**To be done**.
Can you update the records below so that every "Click the" becomes "Select the", with nothing else changed?

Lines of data
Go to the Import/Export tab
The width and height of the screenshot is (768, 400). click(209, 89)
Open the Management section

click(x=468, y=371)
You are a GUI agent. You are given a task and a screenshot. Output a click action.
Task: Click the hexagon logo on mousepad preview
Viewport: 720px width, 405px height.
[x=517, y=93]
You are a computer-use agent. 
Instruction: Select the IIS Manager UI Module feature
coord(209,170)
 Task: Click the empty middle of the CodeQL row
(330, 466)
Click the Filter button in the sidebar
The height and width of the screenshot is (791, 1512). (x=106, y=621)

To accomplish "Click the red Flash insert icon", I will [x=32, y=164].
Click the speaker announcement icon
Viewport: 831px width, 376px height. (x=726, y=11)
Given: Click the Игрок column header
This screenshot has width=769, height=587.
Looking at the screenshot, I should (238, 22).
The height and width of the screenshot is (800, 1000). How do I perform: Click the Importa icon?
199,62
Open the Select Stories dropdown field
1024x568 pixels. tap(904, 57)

**Answer to the task**.
Go to the Import/Export tab
The width and height of the screenshot is (768, 400). click(209, 89)
Open the Management section

click(x=468, y=371)
You are a GUI agent. You are given a task and a screenshot. Output a click action.
Task: Select the hexagon logo on mousepad preview
Viewport: 720px width, 405px height.
[x=517, y=93]
You are a computer-use agent. 
Instruction: Select the IIS Manager UI Module feature
coord(209,170)
 Task: Select the empty middle of the CodeQL row
(330, 466)
Select the Filter button in the sidebar
The height and width of the screenshot is (791, 1512). (x=106, y=621)

To accomplish "Select the red Flash insert icon", I will [x=32, y=164].
Select the speaker announcement icon
Viewport: 831px width, 376px height. (x=726, y=11)
Given: Select the Игрок column header
This screenshot has width=769, height=587.
Looking at the screenshot, I should (238, 22).
The height and width of the screenshot is (800, 1000). How do I perform: Select the Importa icon?
199,62
Open the Select Stories dropdown field
1024x568 pixels. tap(904, 57)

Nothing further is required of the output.